Bu sırdandır ki bizde sülûk tevazudan başlar, mahviyetten geçer. Fenafillah makamını görür. Gayr-ı mütenahî makamatta sülûke başlar. Ene ve nefs-i emmare kibriyle, gururuyla söner. Hristiyanda, ene levâzımatıyla kuvvetleşir. Enesi kuvvetli müteşahhıs bir adam Hristiyan olsa, mütesallib olur. Fakat Müslüman olsa lâkayd olur. (Tuluat)
• Âşık-ı hakiki, tarikde hata, tabirde yanlış etse de, yine maşuk-u hakikiye gider. Zira aşk, cemal-i cazibedara müncezib bir cezbedir. Bazen netice hak ve mütehakkık, delil ve vesile hata olabilir. (Haşiye)
Veli-yi ârif, tarikde yanlış surette hata etse, matlub-u hakikiyi bulamaz. Zira yol bozuksa, maksuda götüremez. Şart olmazsa, meşrut dahi hasıl olmaz. Âşık-ı muhtî, binefsihi hâdi, li-gayrihi mudılldır. Ârif-i muhtî dalldır. Güruh-u ârifînden bir kısmın idam ve idlâline sebep olan işarat ve şatahatı, âşıkîn kısmı tasrih ettiler, hürmete mazhar kaldılar. Marifeti aşkına gâlib olan Muhyiddin-i Arabî, işaret etti, kendini oklara hedef etti. Câmi-i âşık tasrih etti; hürmetle yaşadı. İbnü’l-Farıd, Muhyiddin'den daha ileri gitti, ümmetin itabından ondan geri kaldı. Aşksız İbn-i Seb’în'in sözleri ilhad telâkki edildi. (Tuluat)
_____________________________
Haşiye:
S– Tarikatlardaki muhtelif zikir ayinlerine ne dersin?

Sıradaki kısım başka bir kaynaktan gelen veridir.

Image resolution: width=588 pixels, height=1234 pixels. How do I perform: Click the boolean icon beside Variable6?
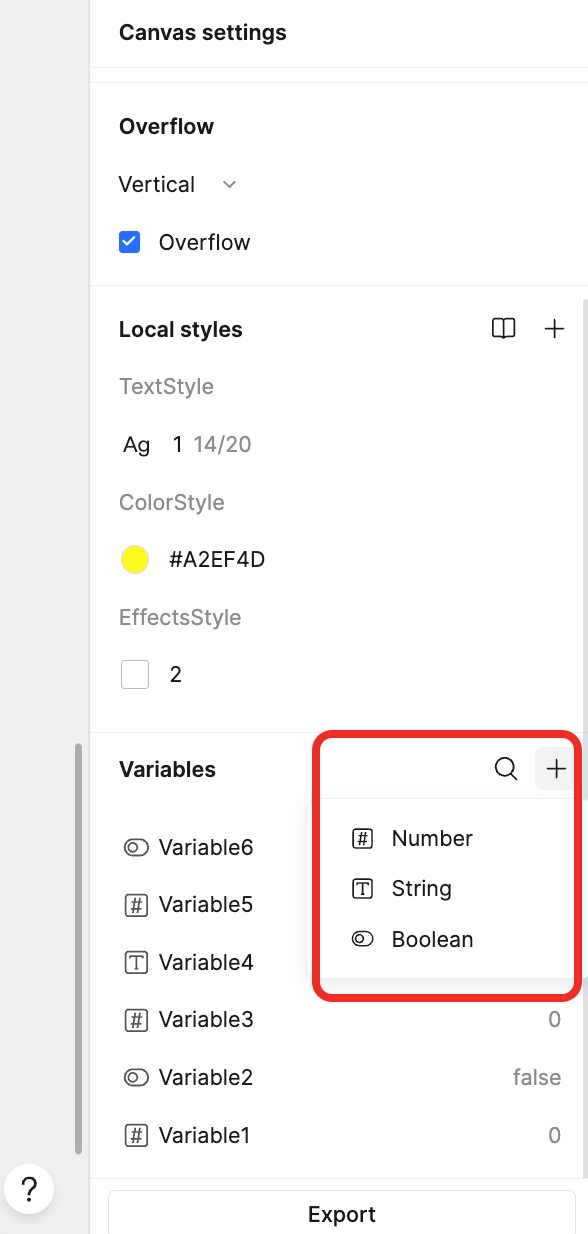tap(136, 848)
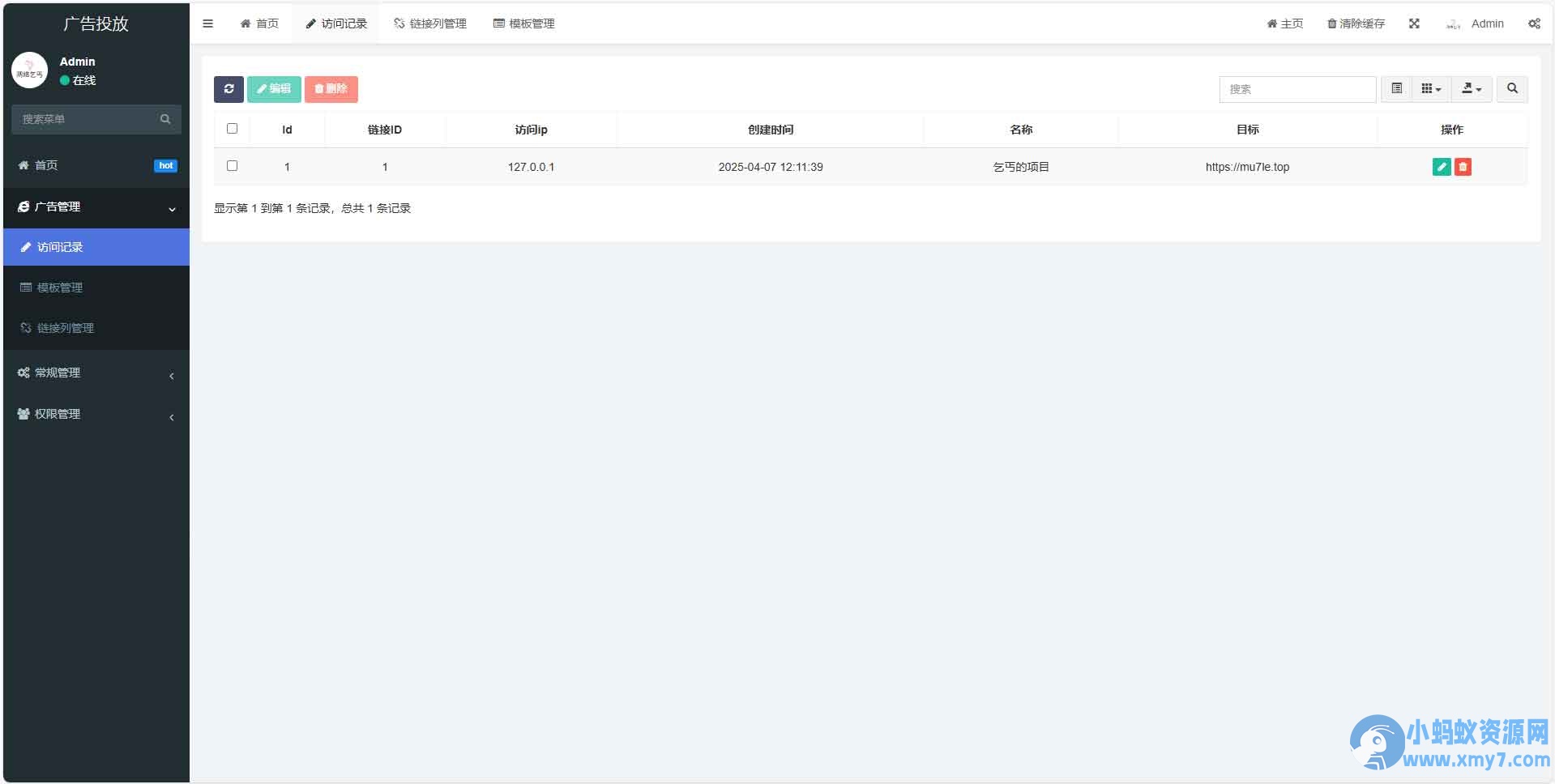Click the red 删除 button

(x=331, y=89)
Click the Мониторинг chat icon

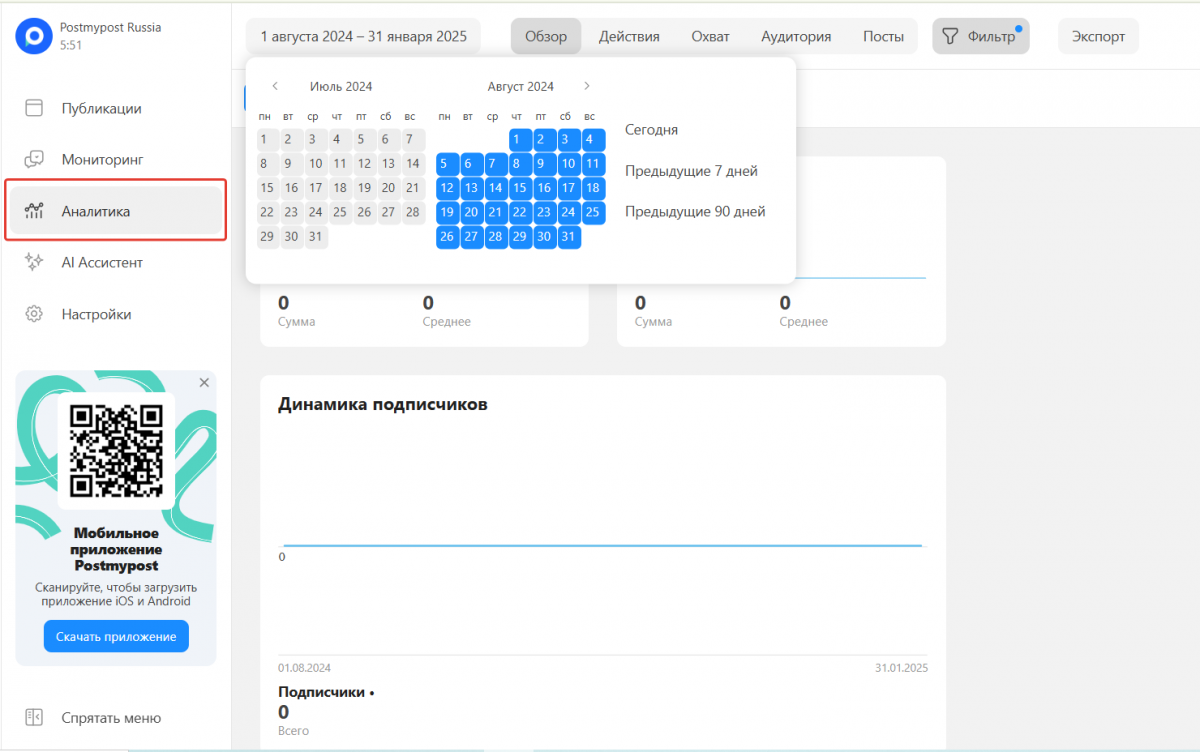[x=34, y=159]
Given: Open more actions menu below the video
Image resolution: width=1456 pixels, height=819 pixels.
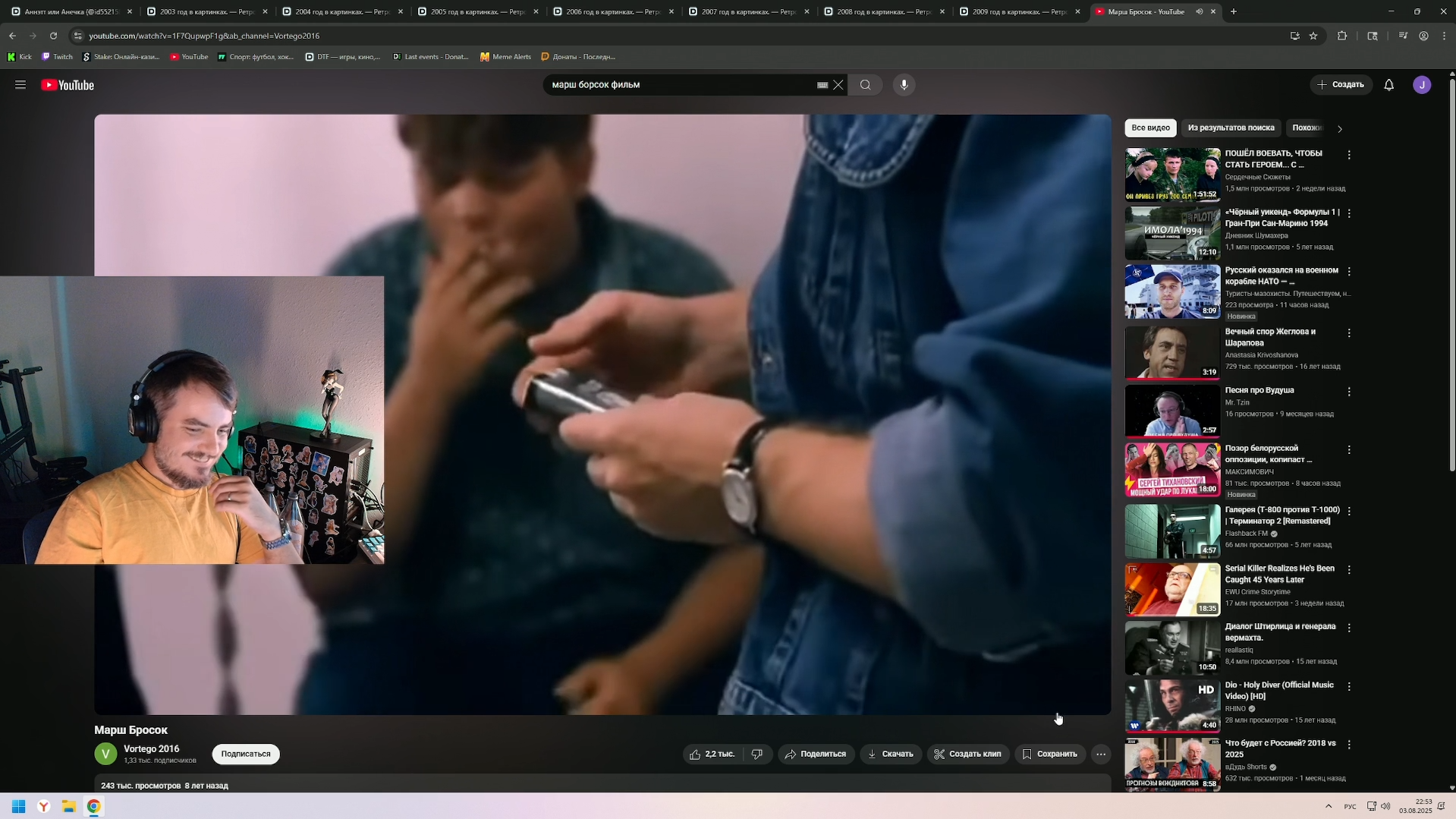Looking at the screenshot, I should pos(1100,754).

C– Ef’al ve harekâta ibadet nazarıyla bakılmamak, hem vakar-ı zikre münafi olmamak, hem şer’an menhî hareket bulunmamak şartıyla zararsızdır. Harekât; kasdî, ihtiyarîden ziyade incizabî, ıztırarî olmalı. Zira asl-ı ibadet nefs-i zikirdir. Harekâtın tayini, ayet, ihtiyara bırakmıştır. Şer’an tayin edilen ef’ale benzemez. Şer’î olan, ceviz-i hindîye benzer; kışrı da lübbdür. Tasavvufî olan, cevizimize benzer; kışrı yenilmez.